Media and chemicals. Luria-Bertani (LB) broth contains 1% trypto-peptone (Difco), 0.5% yeast extract (Difco), and 1% NaCl (E.M. Science). Cephaloridine, bile (oxgall powder), and all other standard chemicals were obtained from Sigma.

Antibiotic permeation assay. The rate of permeation of the ß-lactam antibiotic cephaloridine was determined as described previously (17). Briefly, a fresh culture was inoculated from an overnight culture grown from a single colony. Cells were grown at 37°C with shaking at 250 rpm in LB broth supplemented with 5 mM MgCl₂ and the appropriate antibiotics until the optical density at 650 nm (OD₆₅₀) was 0.6. The culture was collected by centrifugation and washed twice with permeability buffer (10 mM NaP_i, 5 mM MgCl₂; pH 6.0). The assay was performed by adding 100 µl of a 5 mM cephaloridine stock solution to 100 µl of cell suspension and 300 µl of permeability buffer with or without bile. The change in OD₂₆₀ due to degradation of the antibiotic by the ß-lactamase was monitored for 5 min with a Milton-Roy Spectronic spectrophotometer, and the rate was calculated with the associated kinetic software. Each strain was assayed at least three times. Measurements were also obtained for cell-free culture supernatants, which is the typical procedure for controlling for enzyme leakage due to lysis of cells. Each cell-free supernatant was obtained by spinning down a 1.5-ml aliquot of the cell suspension for 1 min with a microcentrifuge, and the assay was performed as described above by using 100 µl of the cell-free supernatant in lieu of cells. The degradation rates obtained for cell supernatants were no more than 12% of the rate measured for intact cells. These values indicated that the enzyme leakage was minimal. This was confirmed by a Western blot analysis of 100x-concentrated cell-free supernatants that were collected from each of the strains and subjected to SDS-polyacrylamide gel electrophoresis (PAGE). The nitrocellulose blot was probed with a 1:500 dilution of antisera raised against ß-lactamase (5Prime3Prime Inc.) and developed with an ECL kit (Amersham), which revealed no detectable bands (22). The effect of bile on ß-lactamase activity was determined by sonicating cells that were producing the enzyme and measuring the rate of change in the resulting supernatant in the presence and in the absence of 0.6% bile.
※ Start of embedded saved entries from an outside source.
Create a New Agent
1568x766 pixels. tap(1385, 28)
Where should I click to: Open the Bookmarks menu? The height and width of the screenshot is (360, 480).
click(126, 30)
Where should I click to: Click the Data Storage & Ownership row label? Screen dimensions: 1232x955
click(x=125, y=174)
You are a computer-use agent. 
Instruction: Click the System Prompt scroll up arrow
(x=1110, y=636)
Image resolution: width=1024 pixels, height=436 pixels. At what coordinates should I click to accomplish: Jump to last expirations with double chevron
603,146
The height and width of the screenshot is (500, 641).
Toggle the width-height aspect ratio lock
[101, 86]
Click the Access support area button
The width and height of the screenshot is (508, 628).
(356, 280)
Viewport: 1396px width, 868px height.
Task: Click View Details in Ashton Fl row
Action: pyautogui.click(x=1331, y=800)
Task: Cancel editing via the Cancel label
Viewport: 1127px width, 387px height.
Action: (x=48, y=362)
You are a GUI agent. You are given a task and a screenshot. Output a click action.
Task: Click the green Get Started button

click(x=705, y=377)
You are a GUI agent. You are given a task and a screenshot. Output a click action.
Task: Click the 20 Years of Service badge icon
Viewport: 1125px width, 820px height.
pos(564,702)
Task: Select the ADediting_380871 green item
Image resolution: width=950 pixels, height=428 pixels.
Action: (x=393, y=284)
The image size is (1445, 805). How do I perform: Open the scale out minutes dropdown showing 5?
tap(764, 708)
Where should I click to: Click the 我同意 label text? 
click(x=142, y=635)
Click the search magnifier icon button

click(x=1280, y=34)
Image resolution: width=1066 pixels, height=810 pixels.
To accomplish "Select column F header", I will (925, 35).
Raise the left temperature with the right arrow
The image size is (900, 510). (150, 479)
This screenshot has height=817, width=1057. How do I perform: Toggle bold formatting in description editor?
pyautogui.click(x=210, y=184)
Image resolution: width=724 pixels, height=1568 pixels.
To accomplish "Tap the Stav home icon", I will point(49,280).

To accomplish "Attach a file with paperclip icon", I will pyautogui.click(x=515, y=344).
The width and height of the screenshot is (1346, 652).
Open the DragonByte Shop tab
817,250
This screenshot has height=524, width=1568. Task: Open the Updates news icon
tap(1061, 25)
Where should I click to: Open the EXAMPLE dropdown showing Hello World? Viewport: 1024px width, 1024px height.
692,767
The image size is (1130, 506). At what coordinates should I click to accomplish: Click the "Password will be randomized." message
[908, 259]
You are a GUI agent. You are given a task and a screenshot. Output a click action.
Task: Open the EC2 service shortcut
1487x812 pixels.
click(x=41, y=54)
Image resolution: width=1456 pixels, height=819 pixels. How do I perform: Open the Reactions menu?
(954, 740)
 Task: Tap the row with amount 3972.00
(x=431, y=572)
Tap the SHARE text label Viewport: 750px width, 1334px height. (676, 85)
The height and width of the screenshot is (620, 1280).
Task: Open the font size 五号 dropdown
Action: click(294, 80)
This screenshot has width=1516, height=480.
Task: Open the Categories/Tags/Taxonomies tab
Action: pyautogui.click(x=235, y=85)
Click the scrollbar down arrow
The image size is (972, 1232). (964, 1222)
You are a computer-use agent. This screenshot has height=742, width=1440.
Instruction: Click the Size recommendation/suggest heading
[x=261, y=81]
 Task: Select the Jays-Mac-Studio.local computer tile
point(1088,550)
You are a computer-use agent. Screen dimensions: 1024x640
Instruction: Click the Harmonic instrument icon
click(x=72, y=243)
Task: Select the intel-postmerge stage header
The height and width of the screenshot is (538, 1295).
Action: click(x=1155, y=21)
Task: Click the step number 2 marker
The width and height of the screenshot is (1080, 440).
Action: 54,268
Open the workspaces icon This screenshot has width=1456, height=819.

Detection of protein expression. Whole-cell lysates were prepared from bacteria grown in LB broth at 37°C. Overnight cultures were matched on the basis of OD₆₀₀ and centrifuged at 13,000 rpm for 3 min. Cell pellets were resuspended directly in sample buffer, boiled for 5 min, resolved by SDS-10% PAGE, and stained with Coomassie blue. Protein gels were transferred to nitrocellulose for Western blot analysis by using a transblotter (Bio-Rad). The blots were probed with rabbit polyclonal antisera against V. cholerae OmpT or OmpU and developed with the ECL detection system (Amersham).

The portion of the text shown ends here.